TASK REQUIREMENTS = The whole answer is the data below, retyped exactly.
'''
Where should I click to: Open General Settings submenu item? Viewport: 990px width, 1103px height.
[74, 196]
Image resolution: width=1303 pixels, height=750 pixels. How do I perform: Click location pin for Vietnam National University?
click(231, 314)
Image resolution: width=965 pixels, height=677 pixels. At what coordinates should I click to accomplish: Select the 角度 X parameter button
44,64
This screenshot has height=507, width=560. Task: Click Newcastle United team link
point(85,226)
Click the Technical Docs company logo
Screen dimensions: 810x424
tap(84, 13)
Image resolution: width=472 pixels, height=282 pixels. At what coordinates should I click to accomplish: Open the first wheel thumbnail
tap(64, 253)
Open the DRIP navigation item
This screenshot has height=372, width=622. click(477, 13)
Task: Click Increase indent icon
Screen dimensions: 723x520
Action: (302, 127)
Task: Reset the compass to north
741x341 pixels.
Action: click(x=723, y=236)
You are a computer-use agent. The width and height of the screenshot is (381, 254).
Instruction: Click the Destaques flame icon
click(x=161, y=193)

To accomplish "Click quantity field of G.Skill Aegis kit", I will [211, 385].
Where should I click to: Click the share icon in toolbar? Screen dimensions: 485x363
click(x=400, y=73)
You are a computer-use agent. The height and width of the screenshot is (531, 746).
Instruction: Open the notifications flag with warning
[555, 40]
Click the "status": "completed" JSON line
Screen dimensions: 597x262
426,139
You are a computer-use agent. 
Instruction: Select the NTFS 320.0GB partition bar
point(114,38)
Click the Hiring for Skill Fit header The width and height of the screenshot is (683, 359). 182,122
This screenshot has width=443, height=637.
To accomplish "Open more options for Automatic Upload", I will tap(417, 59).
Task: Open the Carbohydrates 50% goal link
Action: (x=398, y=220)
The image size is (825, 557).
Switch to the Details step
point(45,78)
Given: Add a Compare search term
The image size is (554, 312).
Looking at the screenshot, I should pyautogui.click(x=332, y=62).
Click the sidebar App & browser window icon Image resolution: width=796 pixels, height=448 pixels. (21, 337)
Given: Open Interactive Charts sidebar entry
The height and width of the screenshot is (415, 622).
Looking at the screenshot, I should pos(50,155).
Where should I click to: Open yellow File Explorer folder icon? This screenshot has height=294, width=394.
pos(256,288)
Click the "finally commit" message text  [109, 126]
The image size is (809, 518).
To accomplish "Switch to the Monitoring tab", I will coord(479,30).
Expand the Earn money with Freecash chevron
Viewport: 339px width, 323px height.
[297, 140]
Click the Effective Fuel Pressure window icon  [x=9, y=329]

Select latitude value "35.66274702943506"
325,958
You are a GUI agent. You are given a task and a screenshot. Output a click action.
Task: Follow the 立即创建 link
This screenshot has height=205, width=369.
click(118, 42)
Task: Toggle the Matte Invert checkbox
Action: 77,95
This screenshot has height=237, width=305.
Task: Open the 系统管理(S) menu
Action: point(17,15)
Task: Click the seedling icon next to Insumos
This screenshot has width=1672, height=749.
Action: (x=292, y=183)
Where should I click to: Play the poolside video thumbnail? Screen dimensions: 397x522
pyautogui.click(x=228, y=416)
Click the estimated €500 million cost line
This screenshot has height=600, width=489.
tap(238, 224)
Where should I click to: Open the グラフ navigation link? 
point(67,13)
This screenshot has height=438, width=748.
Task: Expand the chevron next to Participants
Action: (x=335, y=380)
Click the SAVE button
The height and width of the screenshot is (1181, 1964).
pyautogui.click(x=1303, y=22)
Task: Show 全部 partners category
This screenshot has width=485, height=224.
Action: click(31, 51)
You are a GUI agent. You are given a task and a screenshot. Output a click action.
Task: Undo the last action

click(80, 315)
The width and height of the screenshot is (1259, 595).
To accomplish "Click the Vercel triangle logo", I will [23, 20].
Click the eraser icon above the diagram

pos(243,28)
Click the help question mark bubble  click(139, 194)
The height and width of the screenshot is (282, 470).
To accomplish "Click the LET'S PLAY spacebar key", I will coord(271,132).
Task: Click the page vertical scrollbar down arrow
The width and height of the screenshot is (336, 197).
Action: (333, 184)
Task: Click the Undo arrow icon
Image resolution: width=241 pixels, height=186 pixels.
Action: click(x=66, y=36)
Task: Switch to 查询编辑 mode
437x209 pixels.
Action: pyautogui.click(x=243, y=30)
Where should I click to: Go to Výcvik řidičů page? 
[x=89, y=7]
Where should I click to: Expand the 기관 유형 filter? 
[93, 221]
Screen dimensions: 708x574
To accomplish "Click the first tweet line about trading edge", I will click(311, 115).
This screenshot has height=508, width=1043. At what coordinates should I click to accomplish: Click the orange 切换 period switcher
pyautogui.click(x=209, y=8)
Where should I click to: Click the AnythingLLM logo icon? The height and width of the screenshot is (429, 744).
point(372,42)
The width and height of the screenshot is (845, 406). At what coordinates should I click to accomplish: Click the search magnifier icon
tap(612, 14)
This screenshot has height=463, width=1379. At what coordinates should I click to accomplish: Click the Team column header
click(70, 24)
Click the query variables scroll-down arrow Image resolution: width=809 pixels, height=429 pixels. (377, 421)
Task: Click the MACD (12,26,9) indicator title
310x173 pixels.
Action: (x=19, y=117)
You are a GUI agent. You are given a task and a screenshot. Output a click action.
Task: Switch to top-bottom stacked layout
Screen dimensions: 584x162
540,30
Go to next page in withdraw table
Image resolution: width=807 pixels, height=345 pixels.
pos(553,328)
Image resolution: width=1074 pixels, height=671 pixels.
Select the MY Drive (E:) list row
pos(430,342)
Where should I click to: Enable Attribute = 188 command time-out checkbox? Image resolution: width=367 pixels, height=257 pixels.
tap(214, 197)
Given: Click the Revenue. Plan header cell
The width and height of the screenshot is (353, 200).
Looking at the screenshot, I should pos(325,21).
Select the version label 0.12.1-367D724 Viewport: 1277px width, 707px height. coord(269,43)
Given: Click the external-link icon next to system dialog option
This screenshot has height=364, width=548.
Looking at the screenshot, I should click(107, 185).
'''
WRITTEN SOLUTION =
Where should I click to: Open General Settings submenu item? Viewport: 990px width, 1103px height.
[74, 196]
Image resolution: width=1303 pixels, height=750 pixels. How do I perform: Click location pin for Vietnam National University?
click(231, 314)
Image resolution: width=965 pixels, height=677 pixels. At what coordinates should I click to accomplish: Select the 角度 X parameter button
44,64
This screenshot has height=507, width=560. Task: Click Newcastle United team link
point(85,226)
Click the Technical Docs company logo
Screen dimensions: 810x424
tap(84, 13)
Image resolution: width=472 pixels, height=282 pixels. At what coordinates should I click to accomplish: Open the first wheel thumbnail
tap(64, 253)
Open the DRIP navigation item
This screenshot has height=372, width=622. click(477, 13)
Task: Click Increase indent icon
Screen dimensions: 723x520
Action: (302, 127)
Task: Reset the compass to north
741x341 pixels.
Action: click(x=723, y=236)
You are a computer-use agent. The width and height of the screenshot is (381, 254).
Instruction: Click the Destaques flame icon
click(x=161, y=193)

To accomplish "Click quantity field of G.Skill Aegis kit", I will [211, 385].
Where should I click to: Click the share icon in toolbar? Screen dimensions: 485x363
click(x=400, y=73)
You are a computer-use agent. The height and width of the screenshot is (531, 746).
Instruction: Open the notifications flag with warning
[555, 40]
Click the "status": "completed" JSON line
Screen dimensions: 597x262
426,139
You are a computer-use agent. 
Instruction: Select the NTFS 320.0GB partition bar
point(114,38)
Click the Hiring for Skill Fit header The width and height of the screenshot is (683, 359). 182,122
This screenshot has width=443, height=637.
To accomplish "Open more options for Automatic Upload", I will tap(417, 59).
Task: Open the Carbohydrates 50% goal link
Action: (x=398, y=220)
The image size is (825, 557).
Switch to the Details step
point(45,78)
Given: Add a Compare search term
The image size is (554, 312).
Looking at the screenshot, I should pyautogui.click(x=332, y=62).
Click the sidebar App & browser window icon Image resolution: width=796 pixels, height=448 pixels. (21, 337)
Given: Open Interactive Charts sidebar entry
The height and width of the screenshot is (415, 622).
Looking at the screenshot, I should pos(50,155).
Where should I click to: Open yellow File Explorer folder icon? This screenshot has height=294, width=394.
pos(256,288)
Click the "finally commit" message text  [109, 126]
The image size is (809, 518).
To accomplish "Switch to the Monitoring tab", I will coord(479,30).
Expand the Earn money with Freecash chevron
Viewport: 339px width, 323px height.
[297, 140]
Click the Effective Fuel Pressure window icon  [x=9, y=329]

Select latitude value "35.66274702943506"
325,958
You are a GUI agent. You are given a task and a screenshot. Output a click action.
Task: Follow the 立即创建 link
This screenshot has height=205, width=369.
click(118, 42)
Task: Toggle the Matte Invert checkbox
Action: 77,95
This screenshot has height=237, width=305.
Task: Open the 系统管理(S) menu
Action: point(17,15)
Task: Click the seedling icon next to Insumos
This screenshot has width=1672, height=749.
Action: (x=292, y=183)
Where should I click to: Play the poolside video thumbnail? Screen dimensions: 397x522
pyautogui.click(x=228, y=416)
Click the estimated €500 million cost line
This screenshot has height=600, width=489.
tap(238, 224)
Where should I click to: Open the グラフ navigation link? 
point(67,13)
This screenshot has height=438, width=748.
Task: Expand the chevron next to Participants
Action: (x=335, y=380)
Click the SAVE button
The height and width of the screenshot is (1181, 1964).
pyautogui.click(x=1303, y=22)
Task: Show 全部 partners category
This screenshot has width=485, height=224.
Action: click(31, 51)
You are a GUI agent. You are given a task and a screenshot. Output a click action.
Task: Undo the last action

click(80, 315)
The width and height of the screenshot is (1259, 595).
To accomplish "Click the Vercel triangle logo", I will [23, 20].
Click the eraser icon above the diagram

pos(243,28)
Click the help question mark bubble  click(139, 194)
The height and width of the screenshot is (282, 470).
To accomplish "Click the LET'S PLAY spacebar key", I will coord(271,132).
Task: Click the page vertical scrollbar down arrow
The width and height of the screenshot is (336, 197).
Action: (333, 184)
Task: Click the Undo arrow icon
Image resolution: width=241 pixels, height=186 pixels.
Action: click(x=66, y=36)
Task: Switch to 查询编辑 mode
437x209 pixels.
Action: pyautogui.click(x=243, y=30)
Where should I click to: Go to Výcvik řidičů page? 
[x=89, y=7]
Where should I click to: Expand the 기관 유형 filter? 
[93, 221]
Screen dimensions: 708x574
To accomplish "Click the first tweet line about trading edge", I will click(311, 115).
This screenshot has height=508, width=1043. At what coordinates should I click to accomplish: Click the orange 切换 period switcher
pyautogui.click(x=209, y=8)
Where should I click to: Click the AnythingLLM logo icon? The height and width of the screenshot is (429, 744).
point(372,42)
The width and height of the screenshot is (845, 406). At what coordinates should I click to accomplish: Click the search magnifier icon
tap(612, 14)
This screenshot has height=463, width=1379. At what coordinates should I click to accomplish: Click the Team column header
click(70, 24)
Click the query variables scroll-down arrow Image resolution: width=809 pixels, height=429 pixels. (377, 421)
Task: Click the MACD (12,26,9) indicator title
310x173 pixels.
Action: (x=19, y=117)
You are a GUI agent. You are given a task and a screenshot. Output a click action.
Task: Switch to top-bottom stacked layout
Screen dimensions: 584x162
540,30
Go to next page in withdraw table
Image resolution: width=807 pixels, height=345 pixels.
pos(553,328)
Image resolution: width=1074 pixels, height=671 pixels.
Select the MY Drive (E:) list row
pos(430,342)
Where should I click to: Enable Attribute = 188 command time-out checkbox? Image resolution: width=367 pixels, height=257 pixels.
tap(214, 197)
Given: Click the Revenue. Plan header cell
The width and height of the screenshot is (353, 200).
Looking at the screenshot, I should pos(325,21).
Select the version label 0.12.1-367D724 Viewport: 1277px width, 707px height. coord(269,43)
Given: Click the external-link icon next to system dialog option
This screenshot has height=364, width=548.
Looking at the screenshot, I should click(107, 185).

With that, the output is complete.